━━━ PROVIDED DATA

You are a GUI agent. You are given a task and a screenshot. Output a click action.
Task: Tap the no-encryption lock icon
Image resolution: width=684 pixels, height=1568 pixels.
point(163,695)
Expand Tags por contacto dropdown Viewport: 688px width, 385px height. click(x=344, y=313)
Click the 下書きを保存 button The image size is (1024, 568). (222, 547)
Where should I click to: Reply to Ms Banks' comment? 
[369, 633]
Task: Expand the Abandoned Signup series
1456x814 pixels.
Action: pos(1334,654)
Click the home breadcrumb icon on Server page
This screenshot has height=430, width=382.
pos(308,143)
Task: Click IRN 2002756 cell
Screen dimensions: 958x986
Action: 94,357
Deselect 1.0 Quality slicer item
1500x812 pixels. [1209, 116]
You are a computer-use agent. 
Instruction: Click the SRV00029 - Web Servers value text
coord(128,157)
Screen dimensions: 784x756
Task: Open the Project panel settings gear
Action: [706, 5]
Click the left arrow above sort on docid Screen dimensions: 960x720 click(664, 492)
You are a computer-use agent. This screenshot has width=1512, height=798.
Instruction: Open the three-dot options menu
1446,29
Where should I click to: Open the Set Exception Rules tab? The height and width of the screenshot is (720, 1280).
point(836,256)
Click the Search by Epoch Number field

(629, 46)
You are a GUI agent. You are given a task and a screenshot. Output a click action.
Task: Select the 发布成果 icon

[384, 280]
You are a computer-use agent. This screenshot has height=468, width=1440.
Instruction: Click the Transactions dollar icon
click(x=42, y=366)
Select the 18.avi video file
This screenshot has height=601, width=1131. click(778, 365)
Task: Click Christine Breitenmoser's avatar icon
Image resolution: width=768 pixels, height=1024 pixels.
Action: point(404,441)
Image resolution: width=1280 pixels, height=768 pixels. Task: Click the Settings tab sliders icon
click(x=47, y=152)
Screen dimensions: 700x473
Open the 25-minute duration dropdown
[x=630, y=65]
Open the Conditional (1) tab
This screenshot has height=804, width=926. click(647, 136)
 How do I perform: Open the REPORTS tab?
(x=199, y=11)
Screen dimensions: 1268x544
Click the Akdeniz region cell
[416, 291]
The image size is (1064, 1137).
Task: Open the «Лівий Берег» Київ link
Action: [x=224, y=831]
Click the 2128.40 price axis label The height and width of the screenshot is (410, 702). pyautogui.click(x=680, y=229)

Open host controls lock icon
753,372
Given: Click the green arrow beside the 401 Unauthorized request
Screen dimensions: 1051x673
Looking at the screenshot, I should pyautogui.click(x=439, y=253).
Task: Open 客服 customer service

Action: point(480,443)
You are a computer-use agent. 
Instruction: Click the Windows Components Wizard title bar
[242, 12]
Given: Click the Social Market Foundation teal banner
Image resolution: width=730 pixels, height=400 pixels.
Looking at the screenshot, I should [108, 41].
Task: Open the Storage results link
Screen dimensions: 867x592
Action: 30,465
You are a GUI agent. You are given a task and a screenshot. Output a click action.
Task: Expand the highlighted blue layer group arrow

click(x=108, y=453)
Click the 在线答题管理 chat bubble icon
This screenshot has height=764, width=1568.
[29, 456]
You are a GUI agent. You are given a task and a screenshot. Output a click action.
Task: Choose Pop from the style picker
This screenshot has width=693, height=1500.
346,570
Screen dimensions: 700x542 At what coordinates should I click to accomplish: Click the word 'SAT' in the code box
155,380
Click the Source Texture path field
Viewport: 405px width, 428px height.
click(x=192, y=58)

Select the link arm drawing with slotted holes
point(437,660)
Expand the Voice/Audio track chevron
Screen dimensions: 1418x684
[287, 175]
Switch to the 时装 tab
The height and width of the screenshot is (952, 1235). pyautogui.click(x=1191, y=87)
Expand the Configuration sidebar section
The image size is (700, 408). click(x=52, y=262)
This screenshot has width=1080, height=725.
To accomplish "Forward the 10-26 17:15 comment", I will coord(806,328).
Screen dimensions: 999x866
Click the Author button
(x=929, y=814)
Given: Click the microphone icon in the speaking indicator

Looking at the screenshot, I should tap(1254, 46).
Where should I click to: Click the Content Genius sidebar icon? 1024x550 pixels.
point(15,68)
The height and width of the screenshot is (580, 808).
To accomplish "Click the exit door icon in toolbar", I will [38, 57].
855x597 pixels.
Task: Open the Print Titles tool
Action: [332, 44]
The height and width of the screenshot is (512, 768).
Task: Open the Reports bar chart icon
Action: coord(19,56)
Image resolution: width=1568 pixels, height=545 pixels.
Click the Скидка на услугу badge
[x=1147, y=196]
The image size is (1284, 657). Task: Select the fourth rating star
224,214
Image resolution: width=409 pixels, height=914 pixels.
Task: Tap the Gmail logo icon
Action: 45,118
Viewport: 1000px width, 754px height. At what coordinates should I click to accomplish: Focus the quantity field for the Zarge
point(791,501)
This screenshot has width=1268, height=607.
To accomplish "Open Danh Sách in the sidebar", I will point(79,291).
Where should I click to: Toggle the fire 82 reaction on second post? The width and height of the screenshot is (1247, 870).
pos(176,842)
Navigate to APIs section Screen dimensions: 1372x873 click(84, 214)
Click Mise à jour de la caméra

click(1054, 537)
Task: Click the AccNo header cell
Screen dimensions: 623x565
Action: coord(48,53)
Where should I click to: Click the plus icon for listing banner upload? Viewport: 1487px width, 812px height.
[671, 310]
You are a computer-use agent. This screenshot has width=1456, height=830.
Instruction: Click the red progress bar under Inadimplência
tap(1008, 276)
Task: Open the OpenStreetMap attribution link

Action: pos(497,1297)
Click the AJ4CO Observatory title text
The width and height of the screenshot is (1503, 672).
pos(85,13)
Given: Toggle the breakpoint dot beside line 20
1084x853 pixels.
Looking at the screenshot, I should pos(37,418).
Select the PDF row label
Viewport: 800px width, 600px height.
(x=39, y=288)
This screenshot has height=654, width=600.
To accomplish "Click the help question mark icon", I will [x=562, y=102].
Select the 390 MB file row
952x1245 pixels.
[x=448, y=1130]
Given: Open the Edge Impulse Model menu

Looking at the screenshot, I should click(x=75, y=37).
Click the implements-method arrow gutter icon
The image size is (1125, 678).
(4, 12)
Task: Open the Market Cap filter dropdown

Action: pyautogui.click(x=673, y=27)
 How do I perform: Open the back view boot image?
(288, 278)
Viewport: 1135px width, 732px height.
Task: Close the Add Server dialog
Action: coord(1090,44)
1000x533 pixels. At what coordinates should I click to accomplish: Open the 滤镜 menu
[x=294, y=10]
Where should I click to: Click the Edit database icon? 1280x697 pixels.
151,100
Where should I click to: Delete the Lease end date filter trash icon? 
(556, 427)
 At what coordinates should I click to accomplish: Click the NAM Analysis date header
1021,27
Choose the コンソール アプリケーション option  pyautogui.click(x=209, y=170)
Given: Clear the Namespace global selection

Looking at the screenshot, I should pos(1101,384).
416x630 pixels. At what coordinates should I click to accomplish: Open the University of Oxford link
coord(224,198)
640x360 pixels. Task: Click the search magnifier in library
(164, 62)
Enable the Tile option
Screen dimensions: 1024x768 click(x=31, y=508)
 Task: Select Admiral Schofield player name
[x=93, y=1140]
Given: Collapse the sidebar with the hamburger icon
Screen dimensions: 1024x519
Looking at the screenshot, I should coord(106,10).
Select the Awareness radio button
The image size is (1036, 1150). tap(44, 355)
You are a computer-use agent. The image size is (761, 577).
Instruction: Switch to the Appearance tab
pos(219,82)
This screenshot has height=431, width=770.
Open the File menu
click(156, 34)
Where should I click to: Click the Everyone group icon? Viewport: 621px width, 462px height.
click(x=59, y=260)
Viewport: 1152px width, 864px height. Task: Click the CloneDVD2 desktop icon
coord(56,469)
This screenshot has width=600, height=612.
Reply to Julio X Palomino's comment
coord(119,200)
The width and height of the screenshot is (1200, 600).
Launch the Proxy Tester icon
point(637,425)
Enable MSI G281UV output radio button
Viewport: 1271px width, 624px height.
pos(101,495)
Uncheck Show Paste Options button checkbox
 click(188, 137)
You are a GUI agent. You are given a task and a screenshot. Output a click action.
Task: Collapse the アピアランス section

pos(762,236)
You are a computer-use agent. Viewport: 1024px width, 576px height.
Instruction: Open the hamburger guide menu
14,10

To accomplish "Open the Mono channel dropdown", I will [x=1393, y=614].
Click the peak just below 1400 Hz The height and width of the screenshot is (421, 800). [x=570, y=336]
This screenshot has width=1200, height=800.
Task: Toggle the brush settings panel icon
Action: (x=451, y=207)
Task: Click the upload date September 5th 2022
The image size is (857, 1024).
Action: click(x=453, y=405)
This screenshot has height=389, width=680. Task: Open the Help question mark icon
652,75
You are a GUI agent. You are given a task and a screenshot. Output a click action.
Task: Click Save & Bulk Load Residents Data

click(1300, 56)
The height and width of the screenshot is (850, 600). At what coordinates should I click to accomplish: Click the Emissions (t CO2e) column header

━━━━━━

Lines with the word "computer": how many appear in the data? State only the number.

◆ YOUR RESPONSE
7